Savcı Kırbaş, bu bölümle ilgili olarak da "TSK’yı yönetenler yüreksiz mi yani. Bu sizin anlayışınızı yansıtıyor o nedenle soruyorum." dedi. Varol buna da cevap vermeyeceğini söyledi.

Bu sırada sanık Varol‘un avukatı Ahmet Koç, "Konuşma 2007 yılında geçiyor hangi dönem yargılanıyor. İddianame 2003 yılındaki olayları kapsıyor. Savcının bir geyik muhabbetini buraya getirmesi iyi niyetli davranmadığını ortaya koyuyor" dedi. Bu sırada Avukat Şule Nazlı Erol’un "Bu nasıl soru yav" şeklinde oturduğu yerden konuşmasına başkan Ömer Diken’den "Siz bir avukatsınız bu nasıl bir tavır" şeklinde tepki geldi. Bunun üzerine Erol, "Lütfen adil olun" dedi. Bazı avukatlar ise bu konuşmanın hukuki delil niteliğinde olmadığını belirterek itiraz etti. Başkan Diken ise CMK hükümlerini hatırlatarak "Neyin delil özelliği taşıyacağını delilerin değerlendirmesi bölümünde mahkeme karar verir.

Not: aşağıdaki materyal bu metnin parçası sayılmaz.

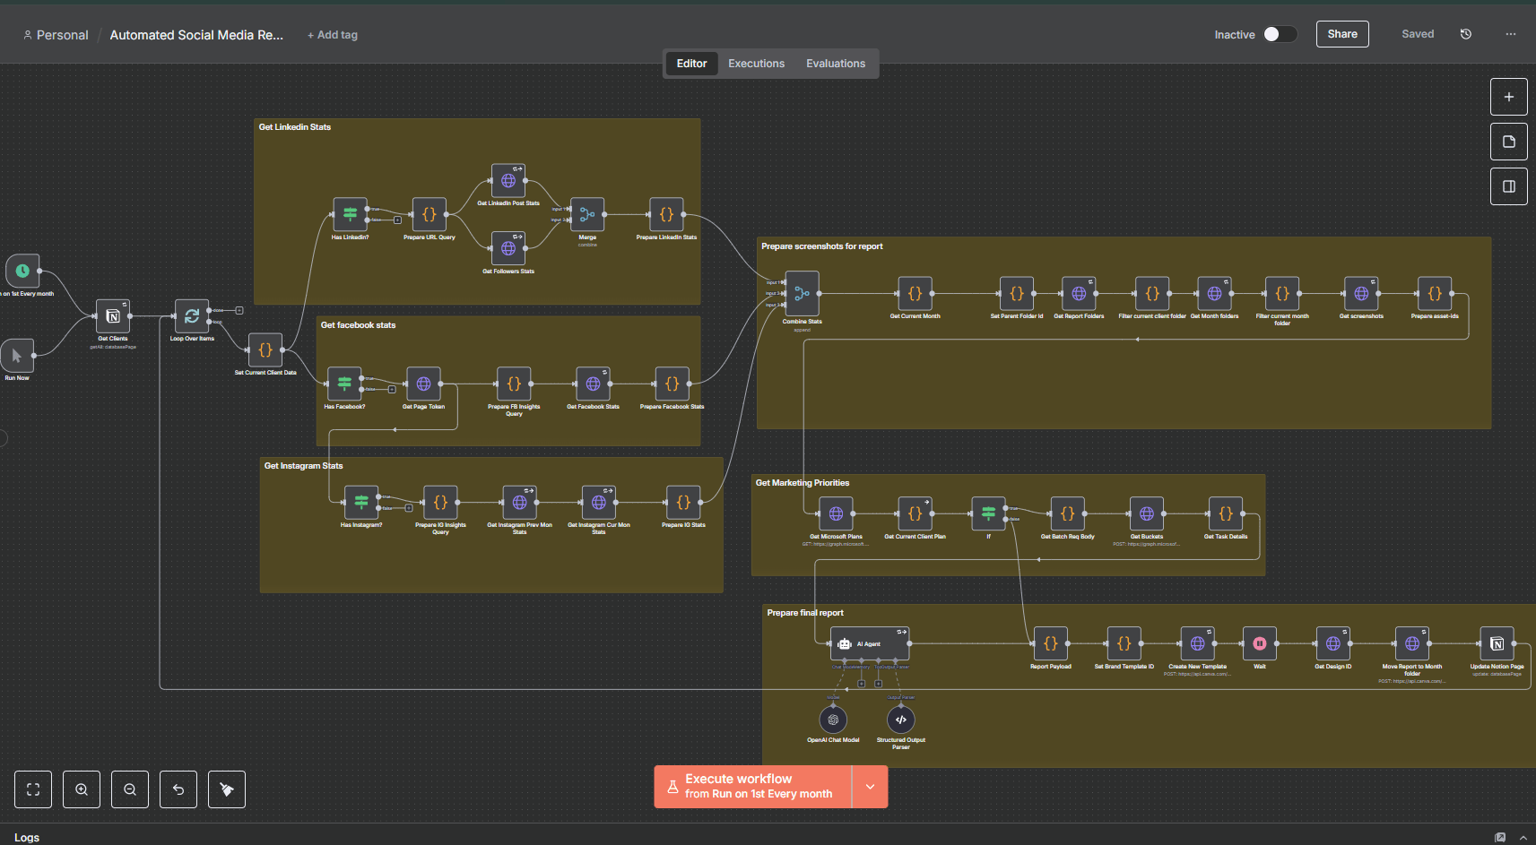Expand the Logs panel chevron
The height and width of the screenshot is (845, 1536).
click(1523, 837)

Ayrıca bu konuşma ek delil klasörlerinde var." dedi.

    Tuğgeneral Mehmet Kaya Varol hakkında, Kaymakamlıklara yazı göndererek, ‘ABD ve AB yanlısı kişiler ile yüksek sosyete‘ hakkında istihbarat toplanmasını isteyen Tuğgeneral olarak haberler yayınlanmıştı. İstanbul Maltepe‘deki İkinci Zırhlı Tugay Komutanı Tuğgeneral Mehmet Kaya Varol, YAŞ kararıyla emekliye ayrılmıştı. Varol‘un başında bulunduğu İkinci Zırhlı Tugay Komutanlığı‘nın kaymakamlıklara geçtiği ve altında ‘Tugay Komutanı namına‘ bir Piyade Kurmay Binbaşı‘nın imzasının bulunduğu ‘fişleme yazısı‘ kamuoyunda büyük yankı uyandırmıştı. Kaymakamlıklara gönderilen istihbarat yönergesinde ‘bölücü ve yıkıcı‘ faaliyetlerde bulunan kişi ve kurumlar hakkında bilgi toplanması istenmişti.

Haklarında istihbarat bilgisi istenenler arasında AB ve ABD yanlısı kişiler, sanatçılar, yüksek sosyete grupları, Satanistler, Masonlar, azınlıklar, Çerkez, Arnavut ve çingene kökenli vatandaşlar ve internet grupları da yer almıştı. Olayın Necdet Açan imzasıyla 10 Mart 2004‘te taşınması üzerine Genelkurmay aynı gün bir açıklama yaparak, haberi doğrulamıştı. Açıklamada, hata yapıldığı kabul edilerek, ‘Çalışmada yer alan bazı hususların düzeltilmesi maksadıyla da gerekli incelemelere başlanmıştır‘ denilmişti.